Le Writing6,170 words this month in The Prophet's Key. Not a whole lot, considering I wrote twice as much last month--but decent considering everything else going on.
I managed to do some more research in the realm of literary agents! My list of potentials is slowly growing.
And I spent a significant amount of time doing plain old research for TPK. There's a lot of globetrotting happening in this novel, and I am a person who has not ventured further than a few states south and a few provinces west. Needless to say, I haven't been to most of the places in my outline. Google satellite images, maps, and Wikipedia are my not-so-helpful friends in this endeavor to soak up knowledge. (Can I just book two months off work and fly to places like British Columbia, Scotland, and Australia? Pretty please?)
To make matters worse, the specific locations I'm looking for are supposed to be in the middle of nowhere, set apart from the general civilization. Good places for hiding. Which means they are not good places to Google, because the car that takes their streetview images doesn't trundle up the wilderness of the Rockies and snap pictures of the scenery, gosh darn it.
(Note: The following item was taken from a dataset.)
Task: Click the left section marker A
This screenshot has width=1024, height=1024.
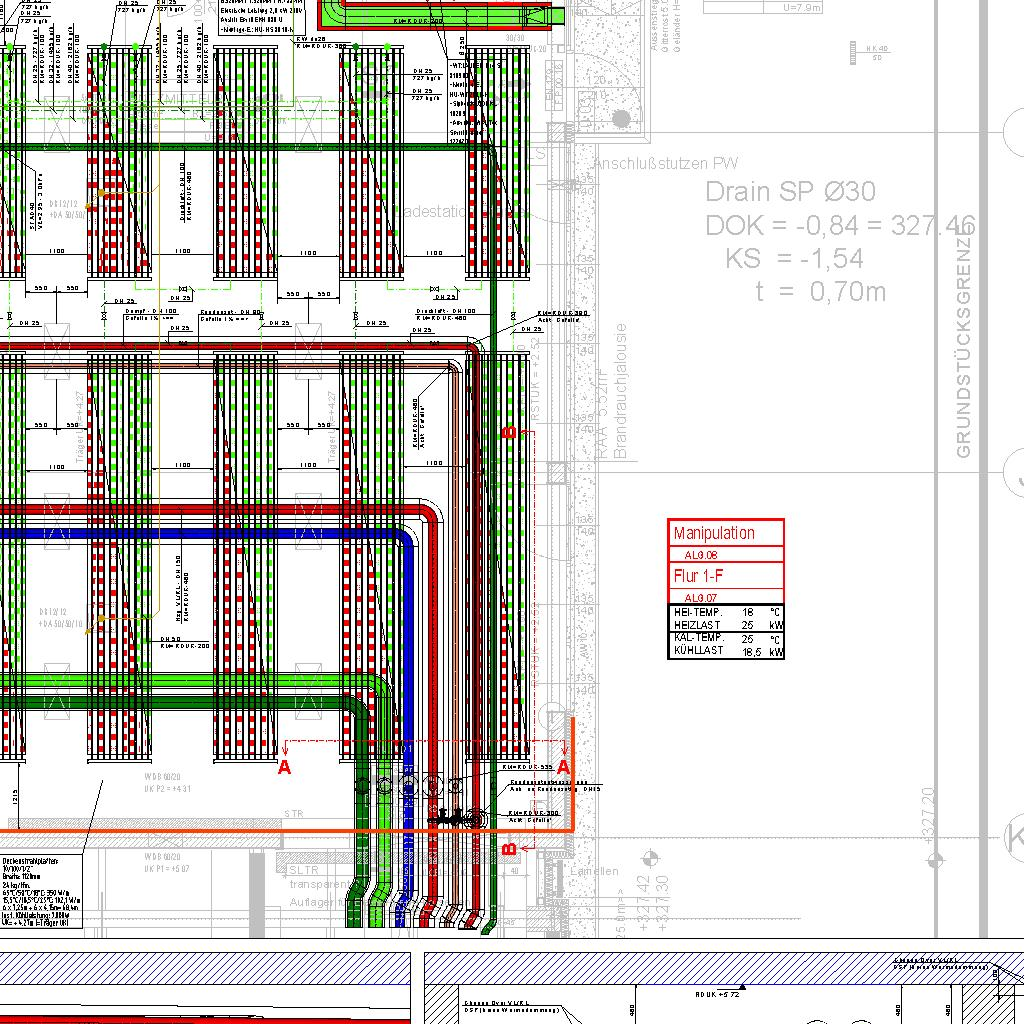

Seriously, get your act together. (Just kidding. Kind of.) So I have resigned myself to getting a feel for a general area, and then making up the specifics. That gives me more freedom to get to the actual writing.
Oh, and I also completed two or three sessions of The Creative Way, including my first session on the module dealing with the craft of writing. Yay!
Now, some of you may have already heard this, but the fourth fairytale contest held by Rooglewood Press has been postponed until next year due to health concerns/busyness on Anne Elisabeth Stengl's part. Very understandable (and I hope she recovers soon from whatever it is), but the news was a bit disappointing. I gave the matter some thought, and have since decided that this may actually be a blessing in disguise. As much as I was looking forward to writing another retelling, it will be good to have the entire year to focus on Journeys of the Chosen, including agent research. Plus I'll be busy this fall (I have a college interview coming up!), so perhaps this is for the best. Besides, by the time June 2017 rolls around, I'll have that much more creative juice stored up for twisting another fairytale!
One last writing-related thing before I wrap this up . . . Because of the postponement, I'm joining Go Teen Writers' 100 for 100, something I've never done but am eager to try. The idea is to write at least 100 words a day for 100 days. The wordcount is easy. It's the every day part that will be a challenge, especially on the busy days. But that's the point of the challenge--to build discipline. I'm excited to give it a go!
Okay, I'm done.Sorry this was so late, folks. I meant to have it out much sooner.
I'd say May was a good month. There were a lot of subplots humming along rather busily, weaving through the weeks. How was your month? Any good books you read or movies you watched? (HAVE YOU READ HMC?) How's the writing life going, if you're of that particular bent? Grab an iced cappuccino or something yummy like that and let's chat!
P.S. I'm loving the discussion we're having on swearing in books, and I promise I'll get to your comments as soon as I have the time to give them the thoughtful responses they deserve!